Ich starrte sie wütend an und hätte viel für den göttlichen Pantoffel gegeben.
Aber die Käfer hatten durchaus recht. Seit ich meinen Job und gleichzeitig meine Freundin verloren hatte, war es bei mir schlecht gelaufen. Ich trank beständig mehr, um mein Elend zu vergessen, bis zur Bewusstlosigkeit.
Und nun? Nicht nur unfähig im Job wie in Beziehungen, nein, selbst als Gottheit einer Kakerlakenkolonie versagte ich. Oder sollte ich endlich mit dem Selbstmitleid aufhören? Diesen Gedanken hatte ich schon länger, aber die Promille boten eine angenehme Vertröstung auf morgen. „Heute trink ich, morgen denk ich“, war mein Leitspruch.
Ich legte mich auf den Rücken, starrte dabei auf die Spinnweben an der Decke.
„Ihr habt recht“, flüsterte ich nach einer Weile. „Die Gläubigen haben einen Gott verdient, den man respektieren kann. Jeder sollte mehr Verantwortung für sich selber tragen, denn dann hilft man auch anderen.“
Die Übelkeit hatte nachgelassen, ebenso der Schwindel.

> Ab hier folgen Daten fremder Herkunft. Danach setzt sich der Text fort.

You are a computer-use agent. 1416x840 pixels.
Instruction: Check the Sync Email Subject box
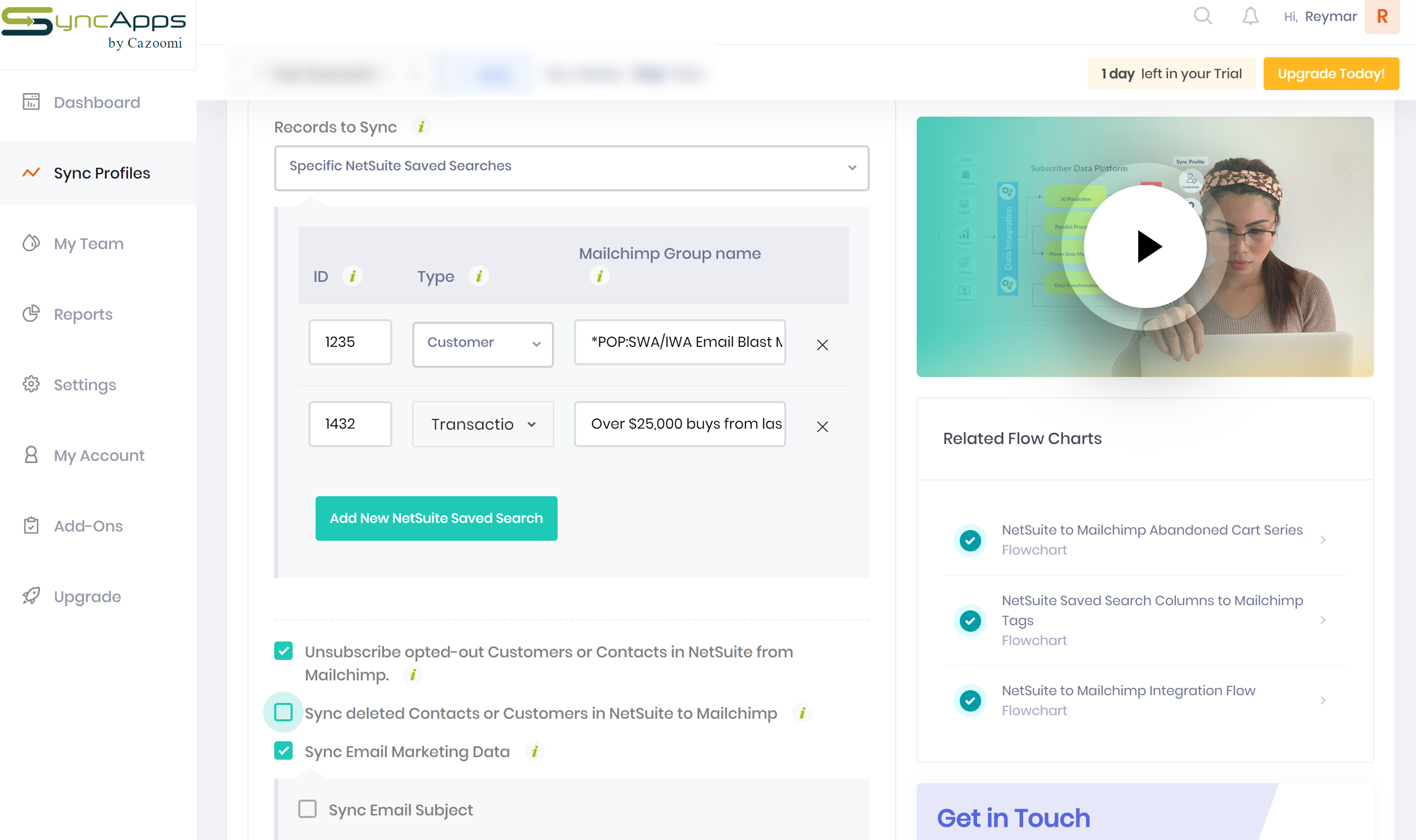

Die Welt hatte aufgehört, sich nur um mich zu drehen. Ich schloss kurz die Lider, atmete durch. Als ich mich nach einigen Atemzügen aufrichtete, verkündete ich dem Hausflur: „Ich werde mein Leben ändern. Ich muss es wieder aktiv in die Hand nehmen statt es im Suff zu ertränken. Ihr Schaben habt mir geholfen, daher werde ich euch auch helfen.“
Da die Kommentare ausblieben, blickte ich zum Dielenboden. Ich sah – nichts, keine einzige Schabe. War ich unbemerkt eingenickt? Mir wurde plötzlich eiskalt. Womöglich hatte ich alles nur geträumt?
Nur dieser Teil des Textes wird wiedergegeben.